### Task prompt
Please repeat, exactly and without pictures, the lines of the entries below that run from the one containing "Screen dimensions: 800x1683" through the one containing "the 24H badge".

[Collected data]
──────────────────────────────
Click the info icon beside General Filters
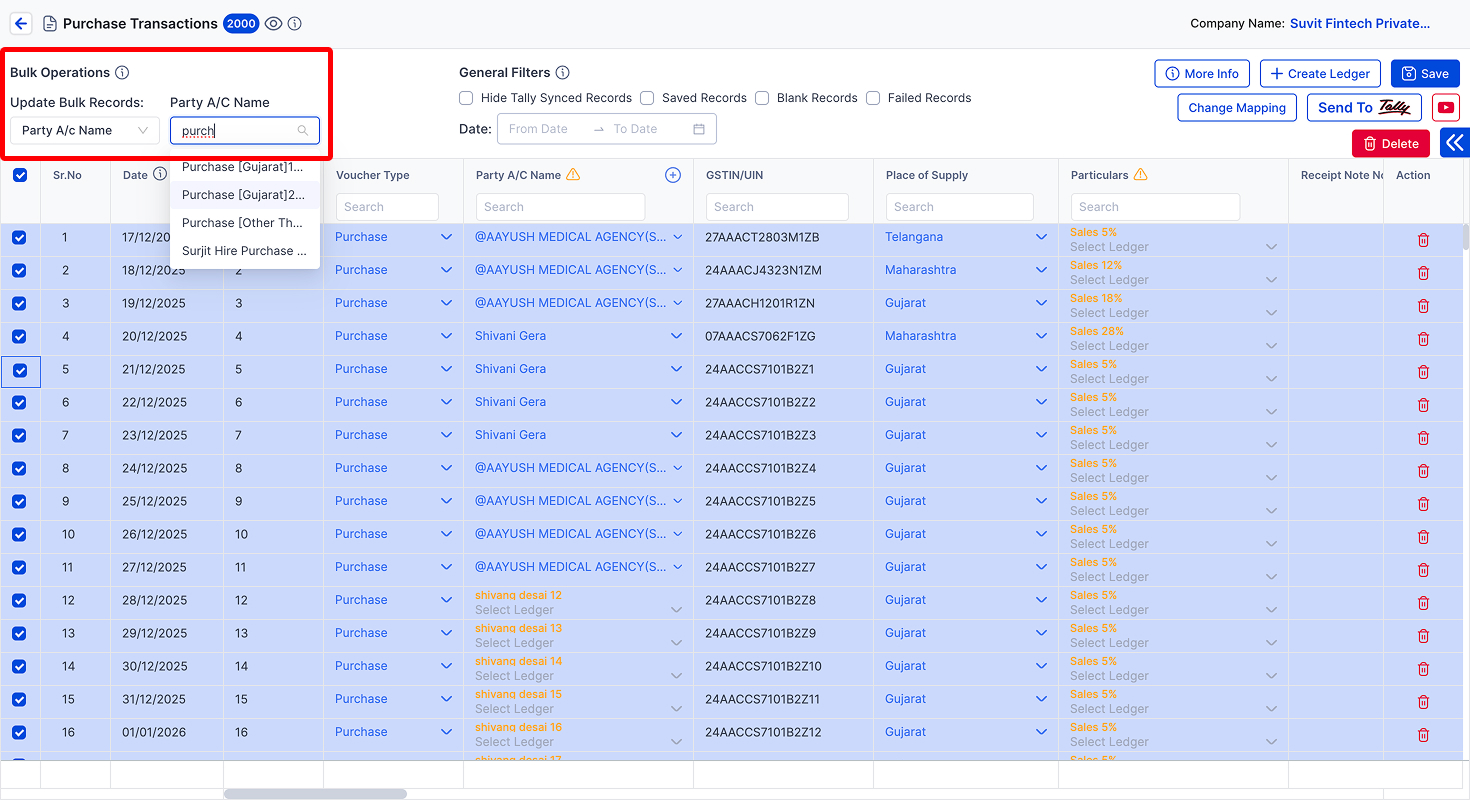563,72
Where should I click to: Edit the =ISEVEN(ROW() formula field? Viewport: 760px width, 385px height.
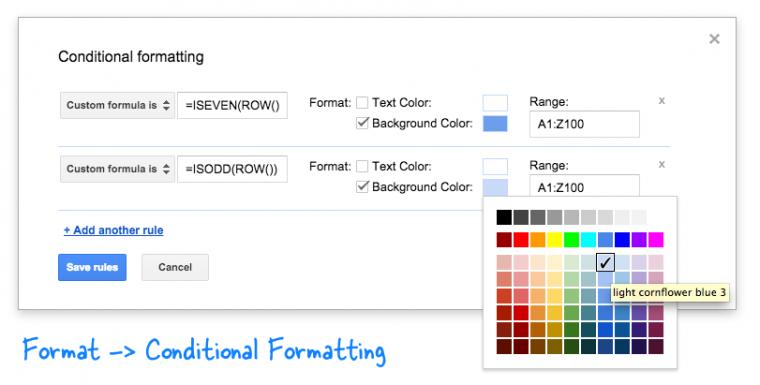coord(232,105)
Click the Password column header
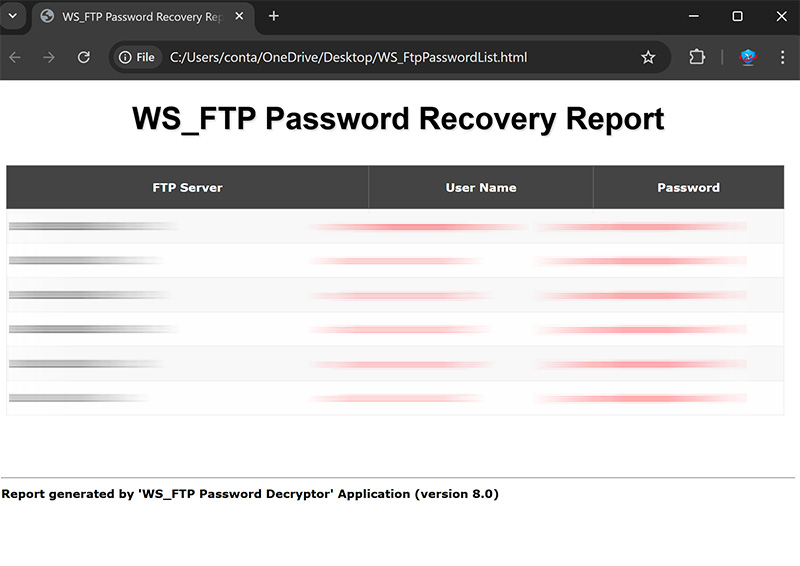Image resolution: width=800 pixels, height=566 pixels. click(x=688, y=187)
──────────────────────────────
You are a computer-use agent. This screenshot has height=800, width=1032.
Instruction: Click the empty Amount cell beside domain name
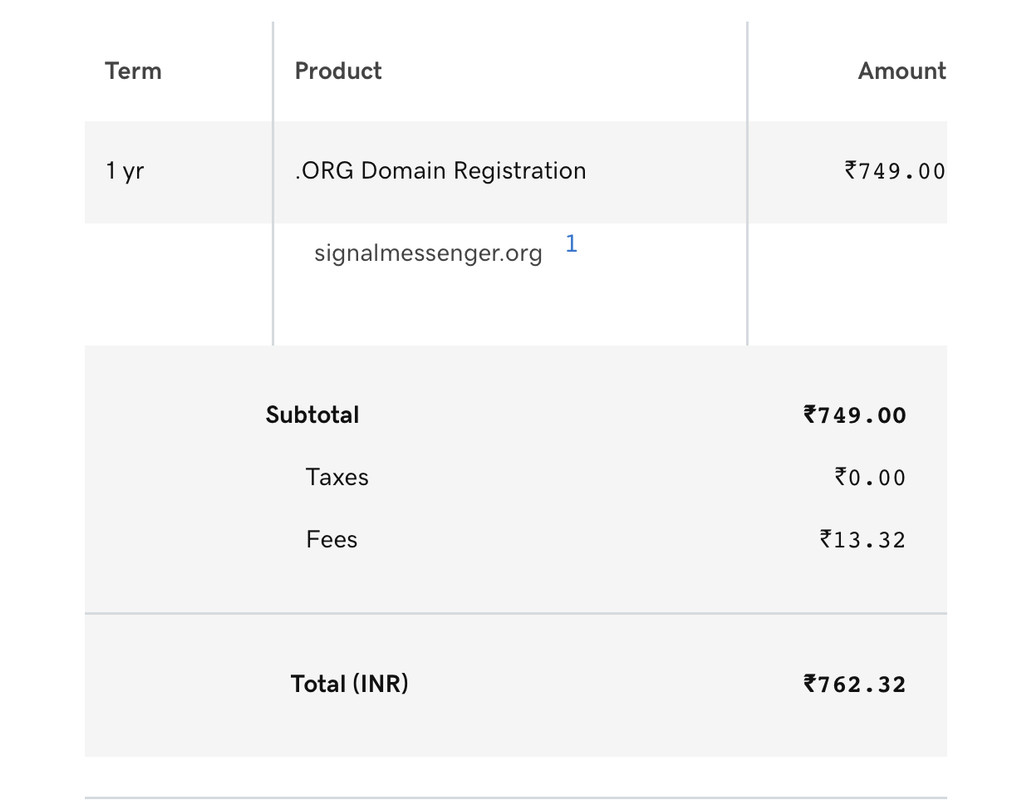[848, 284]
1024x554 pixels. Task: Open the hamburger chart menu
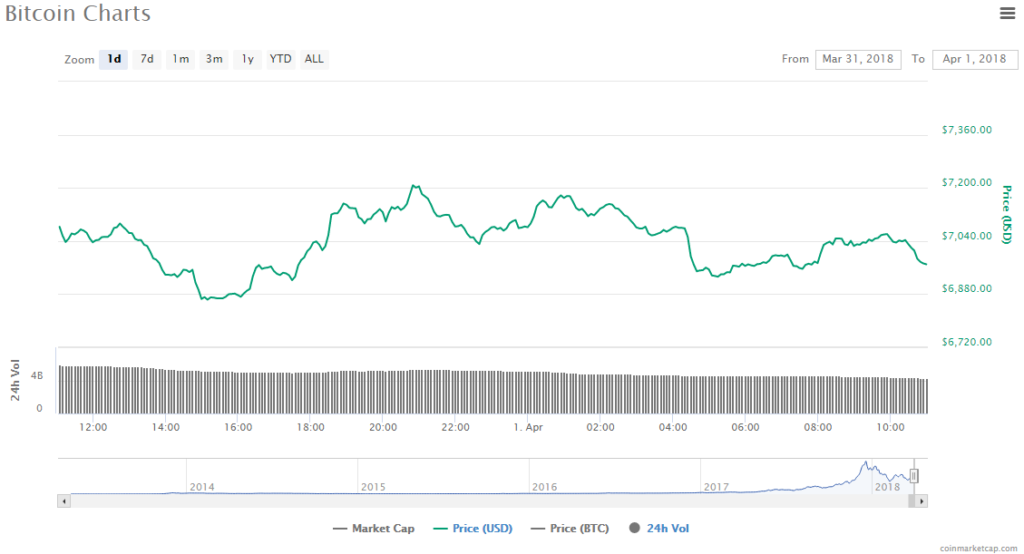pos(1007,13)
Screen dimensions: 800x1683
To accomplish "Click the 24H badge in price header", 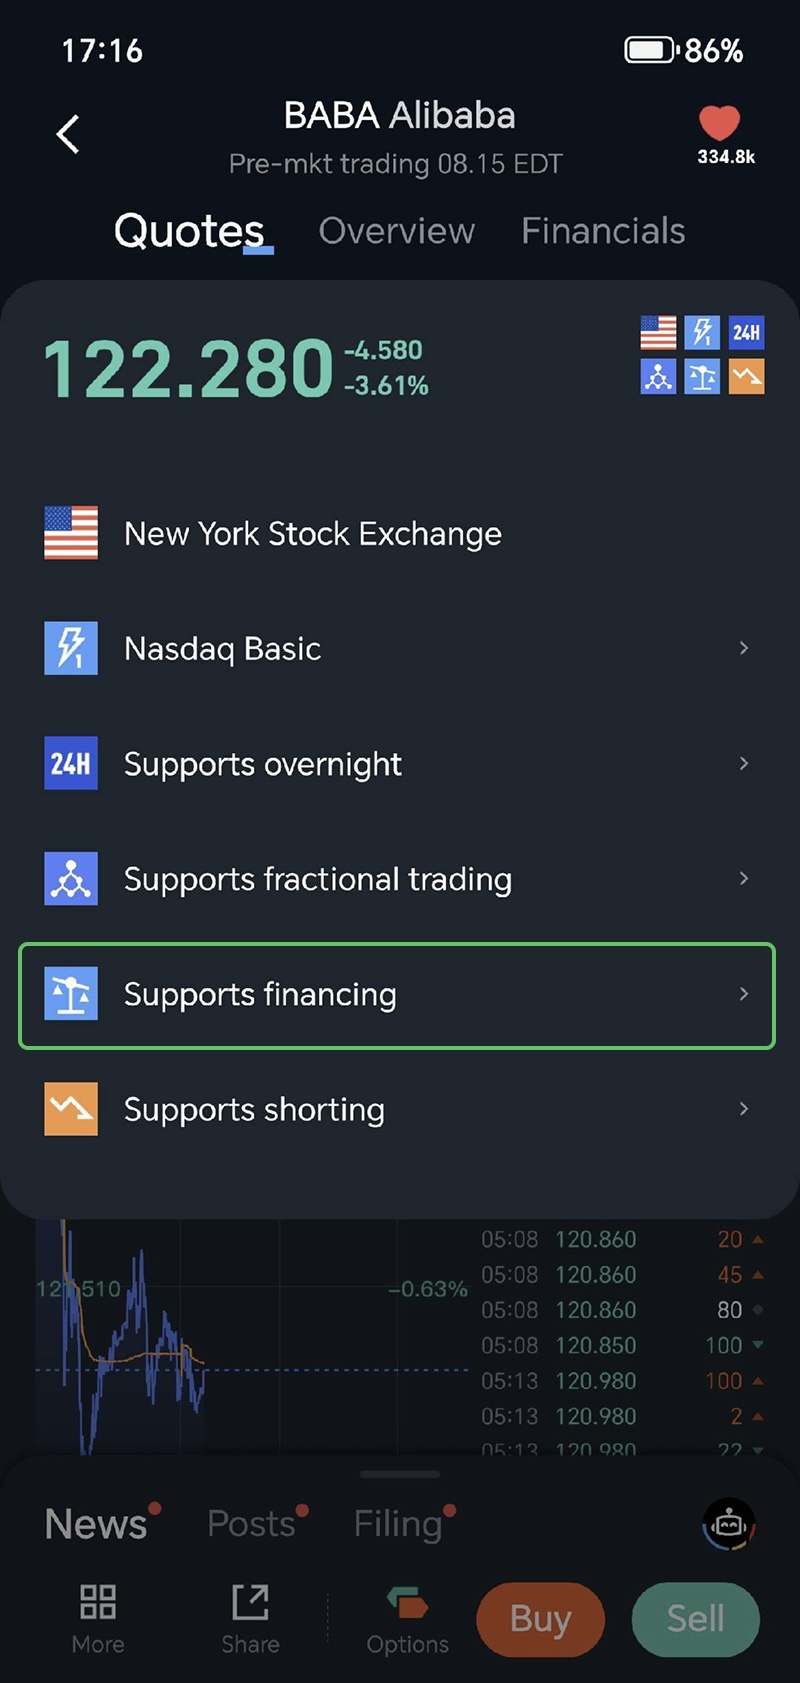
──────────────────────────────
### Finished task
Screen dimensions: 800x1683
To accomplish "Click the 24H badge in price header", 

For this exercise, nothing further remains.